A Pair Of Quasars In Merging Galaxies Spotted By Hubble

Eddie Gonzales Jr. – MessageToEagle.com – Hubble astronomers found a pair of quasars that are so close to each other they look like a single object in ground-based telescopic photos, but not in Hubble’s crisp view.

This artist's conception shows the brilliant light of two quasars residing in the cores of two galaxies that are in the chaotic process of merging. The gravitational tug-of-war between the two galaxies stretches them, forming long tidal tails and igniting a firestorm of starbirth. This artist’s conception shows the brilliant light of two quasars residing in the cores of two galaxies that are in the chaotic process of merging. The gravitational tug-of-war between the two galaxies stretches them, forming long tidal tails and igniting a firestorm of starbirth… more

The researchers believe the quasars are very close to each other because they reside in the cores of two merging galaxies. The team went on to win the “daily double” by finding yet another quasar pair in another colliding galaxy duo.

A quasar is a brilliant beacon of intense light from the center of a distant galaxy that can outshine the entire galaxy. It is powered by a supermassive black hole voraciously feeding on inflating matter, unleashing a torrent of radiation. Quasars are scattered all across the sky and were most abundant 10 billion years ago.  Astronomers have discovered more than 100 double quasars in merging galaxies so far. However, none of them is as old as the two double quasars in this study.
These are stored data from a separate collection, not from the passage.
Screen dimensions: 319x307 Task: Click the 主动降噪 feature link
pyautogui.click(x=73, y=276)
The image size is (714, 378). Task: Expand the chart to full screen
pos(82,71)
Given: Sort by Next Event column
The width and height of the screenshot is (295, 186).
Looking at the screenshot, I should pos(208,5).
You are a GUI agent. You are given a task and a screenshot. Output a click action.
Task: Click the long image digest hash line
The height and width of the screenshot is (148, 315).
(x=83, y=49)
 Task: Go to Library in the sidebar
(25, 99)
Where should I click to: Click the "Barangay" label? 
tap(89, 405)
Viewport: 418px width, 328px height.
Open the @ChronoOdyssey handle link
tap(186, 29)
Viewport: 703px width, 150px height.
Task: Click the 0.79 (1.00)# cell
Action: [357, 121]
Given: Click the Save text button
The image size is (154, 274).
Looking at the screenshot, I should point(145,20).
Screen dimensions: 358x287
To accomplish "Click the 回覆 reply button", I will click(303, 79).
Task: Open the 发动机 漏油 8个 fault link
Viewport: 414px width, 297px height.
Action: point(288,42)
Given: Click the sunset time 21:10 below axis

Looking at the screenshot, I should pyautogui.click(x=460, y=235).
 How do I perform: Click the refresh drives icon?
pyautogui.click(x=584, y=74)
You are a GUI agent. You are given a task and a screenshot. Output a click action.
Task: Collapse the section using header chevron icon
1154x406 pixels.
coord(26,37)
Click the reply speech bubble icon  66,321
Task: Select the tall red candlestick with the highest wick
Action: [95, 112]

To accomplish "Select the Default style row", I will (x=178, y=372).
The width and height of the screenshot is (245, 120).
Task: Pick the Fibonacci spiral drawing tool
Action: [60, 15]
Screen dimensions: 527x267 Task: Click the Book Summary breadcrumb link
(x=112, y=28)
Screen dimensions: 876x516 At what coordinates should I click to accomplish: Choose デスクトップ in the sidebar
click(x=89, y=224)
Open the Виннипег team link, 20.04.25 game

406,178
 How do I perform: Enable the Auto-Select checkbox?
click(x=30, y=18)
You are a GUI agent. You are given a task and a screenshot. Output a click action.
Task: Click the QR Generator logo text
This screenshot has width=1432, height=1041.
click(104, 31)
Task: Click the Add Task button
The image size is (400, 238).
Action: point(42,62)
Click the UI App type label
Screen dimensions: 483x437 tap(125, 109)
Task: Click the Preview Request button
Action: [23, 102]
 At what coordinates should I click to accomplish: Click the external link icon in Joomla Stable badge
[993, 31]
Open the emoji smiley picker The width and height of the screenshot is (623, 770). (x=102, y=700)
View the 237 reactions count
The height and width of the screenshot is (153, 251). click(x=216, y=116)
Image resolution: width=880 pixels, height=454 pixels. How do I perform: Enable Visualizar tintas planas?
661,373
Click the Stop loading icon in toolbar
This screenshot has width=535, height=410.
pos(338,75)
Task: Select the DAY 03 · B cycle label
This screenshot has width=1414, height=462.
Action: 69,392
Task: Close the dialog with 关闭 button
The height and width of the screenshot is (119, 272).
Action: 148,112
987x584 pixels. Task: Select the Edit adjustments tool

“We estimate that in the distant universe, for every 1,000 quasars, there is one double quasar. So finding these double quasars is like finding a needle in a haystack,” lead researcher Yue Shen of the University of Illinois at Urbana-Champaign said in a press release.

The discovery of these four quasars offers a new way to probe collisions among galaxies and the merging of supermassive black holes in the early universe, researchers say.

“This truly is the first sample of dual quasars at the peak epoch of galaxy formation with which we can use to probe ideas about how supermassive black holes come together to eventually form a binary,” said research team member Nadia Zakamska of Johns Hopkins University in Baltimore, Maryland.

The observations are important because a quasar’s role in galactic encounters plays a critical part in galaxy formation, the researchers say. As two close galaxies begin to distort each other gravitationally, their interaction funnels material into their respective black holes, igniting their quasars.

Over time, radiation from these high-intensity “light bulbs” launches powerful galactic winds, which sweep out most of the gas from the merging galaxies. Deprived of gas, star formation ceases, and the galaxies evolve into elliptical galaxies.

“Quasars make a profound impact on galaxy formation in the universe,” Zakamska said. “Finding dual quasars at this early epoch is important because we can now test our long-standing ideas of how black holes and their host galaxies evolve together.”

The Hubble images show that quasars within each pair are only about 10,000 light-years apart. By comparison, our Sun is 26,000 light-years from the supermassive black hole in the center of our galaxy.

The pairs of host galaxies will eventually merge, and then the quasars also will coalesce, resulting in an even more massive, single solitary black hole. To this discovery contributed the European Space Agency’s Gaia satellite and the ground-based Sloan Digital Sky Survey (at Apache Point Observatory in New Mexico) to compile a group of potential candidates for Hubble to observe.

The quasars aren’t moving through space in any measurable way, but instead, their jiggle could be evidence of random fluctuations of light as each member of the quasar pair varies in brightness. Quasars flicker in brightness on timescales of days to months, depending on their black hole’s feeding schedule.

When the first four targets were observed with Hubble, its crisp vision revealed that two of the targets are two close pairs of quasars. The researchers said it was a “light bulb moment” that verified their plan of using Sloan, Gaia, and Hubble to hunt for the ancient, elusive double powerhouses.

Galactic mergers were more plentiful billions of years ago, but a few are still happening today. One example is NGC 6240, a nearby system of merging galaxies that has two and possibly even three supermassive black holes. An even closer galactic merger will occur in a few billion years when our Milky Way galaxy collides with the neighboring Andromeda galaxy.